== Aim of the task ==
Put every line of the entries below into a numbered list, skipping any blank lines. Leave the pictures out of the answer.

== Raw records ==
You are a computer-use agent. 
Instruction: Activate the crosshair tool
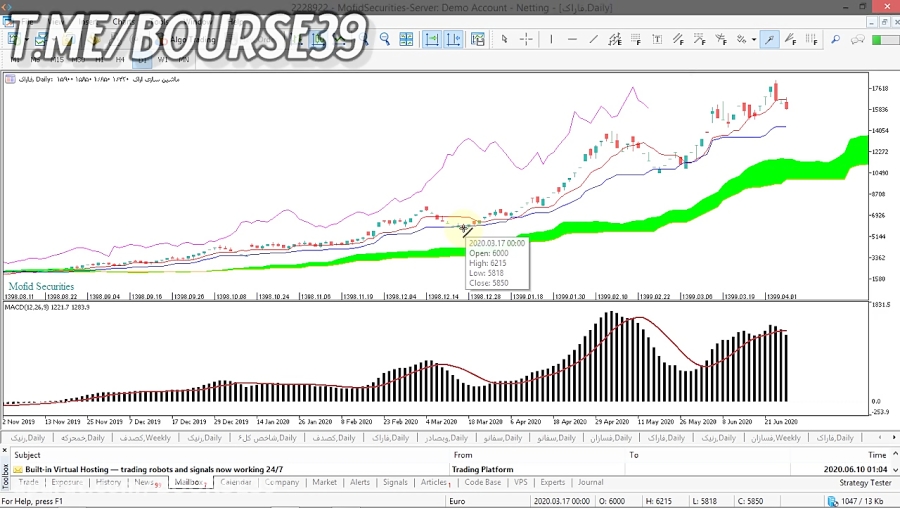526,40
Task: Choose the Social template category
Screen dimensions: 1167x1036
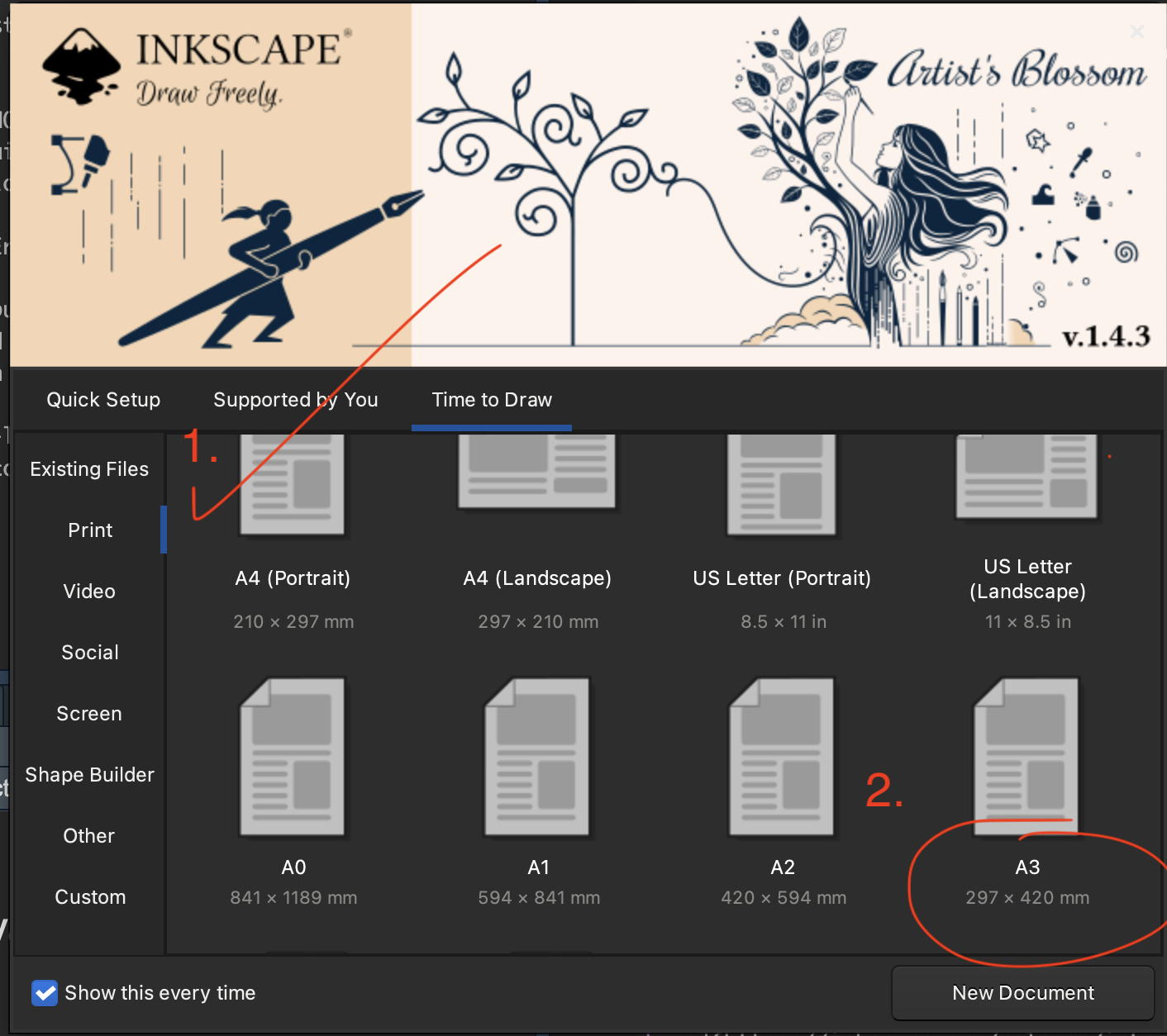Action: [x=89, y=653]
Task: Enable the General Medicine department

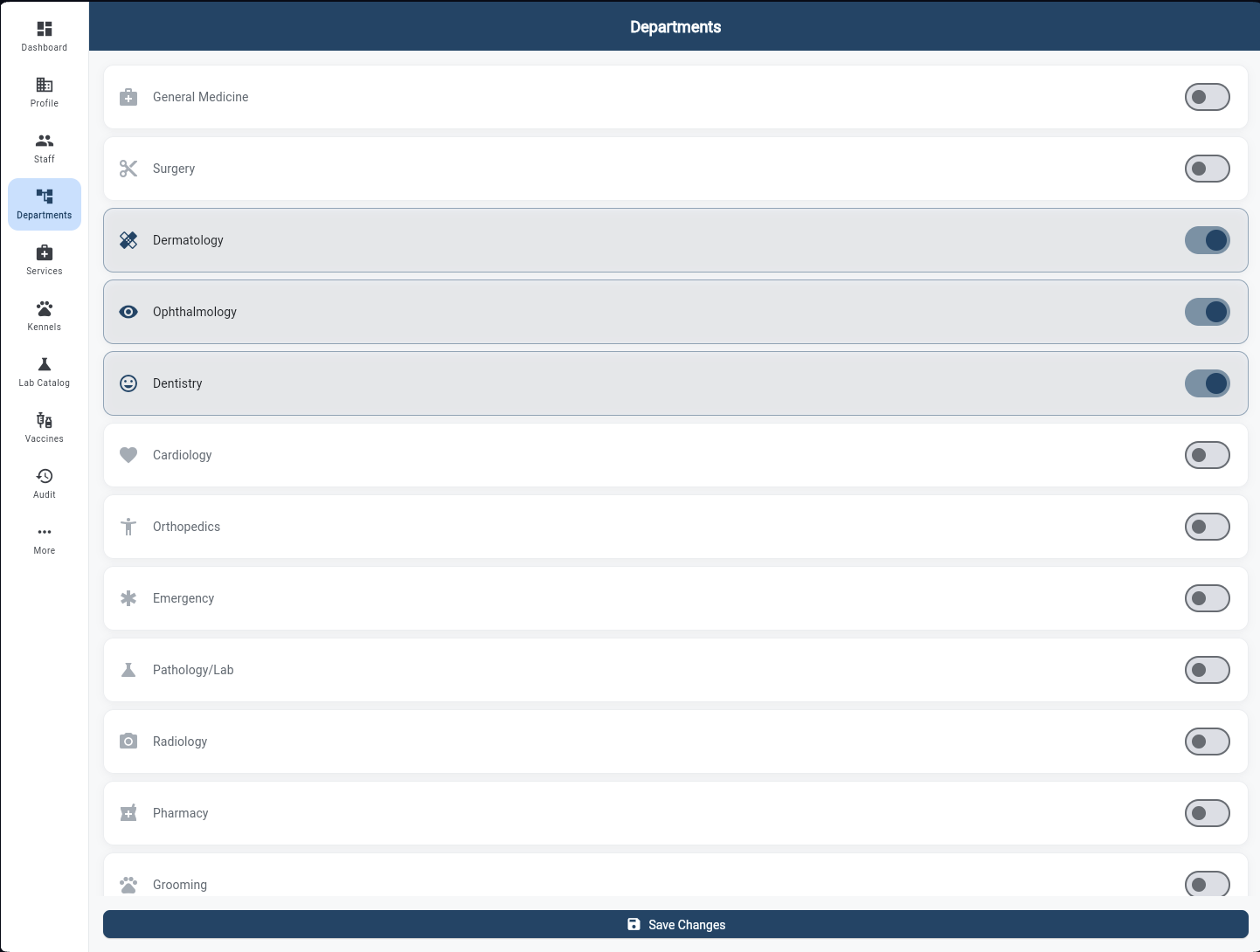Action: [x=1208, y=97]
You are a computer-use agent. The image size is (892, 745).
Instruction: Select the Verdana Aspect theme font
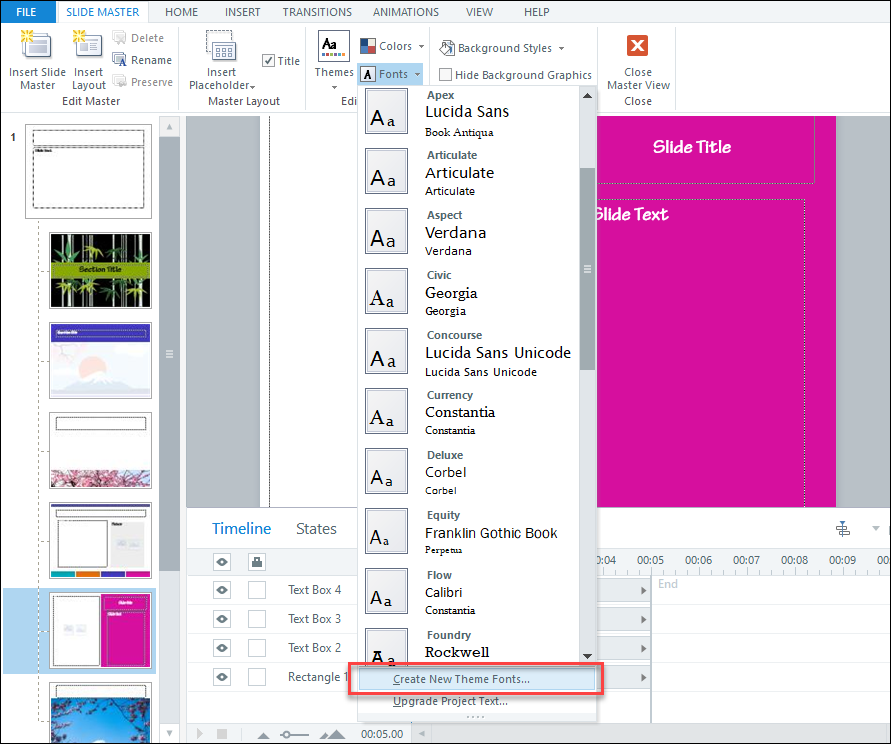point(469,231)
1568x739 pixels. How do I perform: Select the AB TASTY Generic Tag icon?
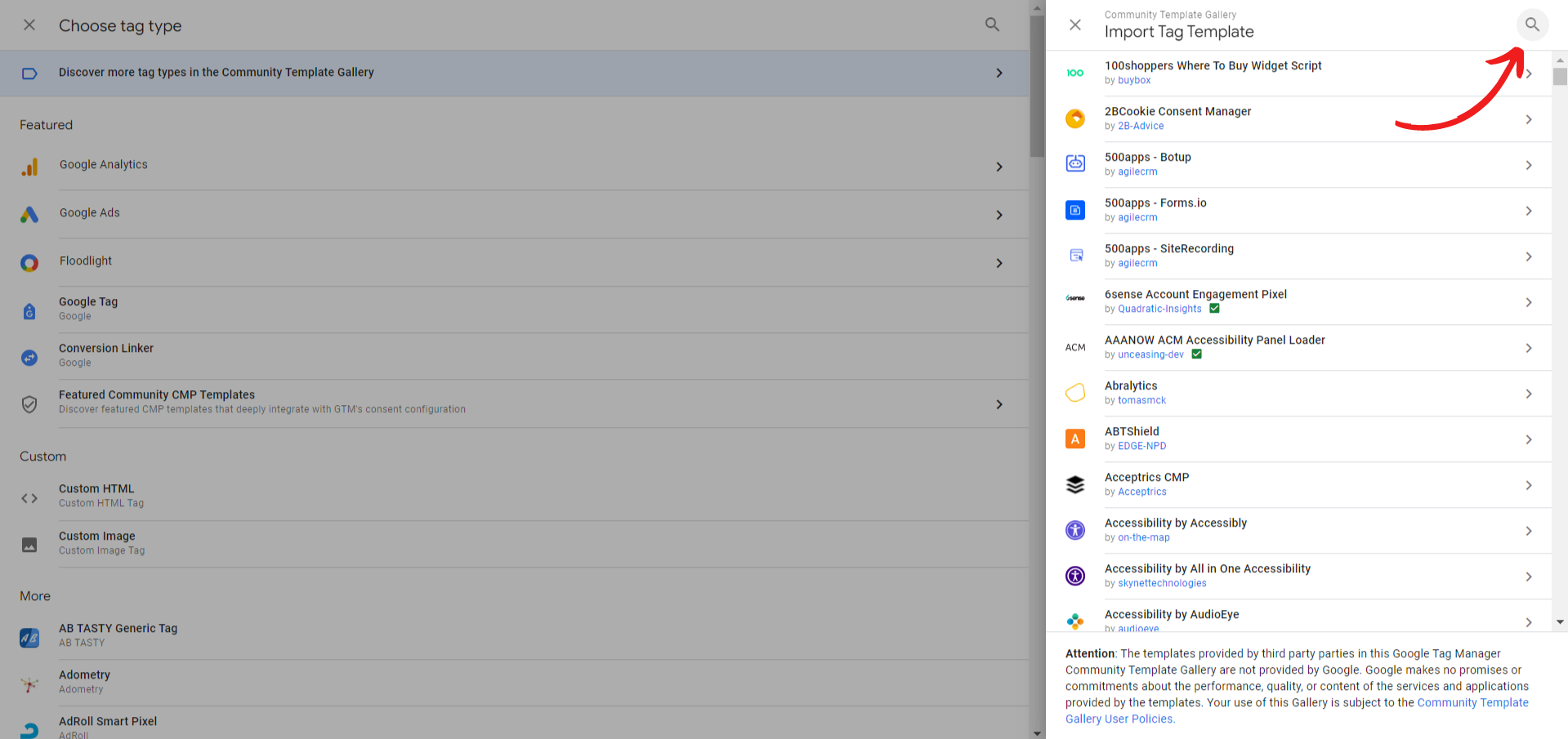pyautogui.click(x=29, y=638)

== Right answer ==
1. You are a computer-use agent. 
2. Instruction: Activate the crosshair tool
3. 526,40
4. Task: Choose the Social template category
5. Screen dimensions: 1167x1036
6. Action: [x=89, y=653]
7. Task: Enable the General Medicine department
8. Action: [x=1208, y=97]
9. You are a computer-use agent. The image size is (892, 745).
10. Instruction: Select the Verdana Aspect theme font
11. point(469,231)
12. 1568x739 pixels. How do I perform: Select the AB TASTY Generic Tag icon?
13. pyautogui.click(x=29, y=638)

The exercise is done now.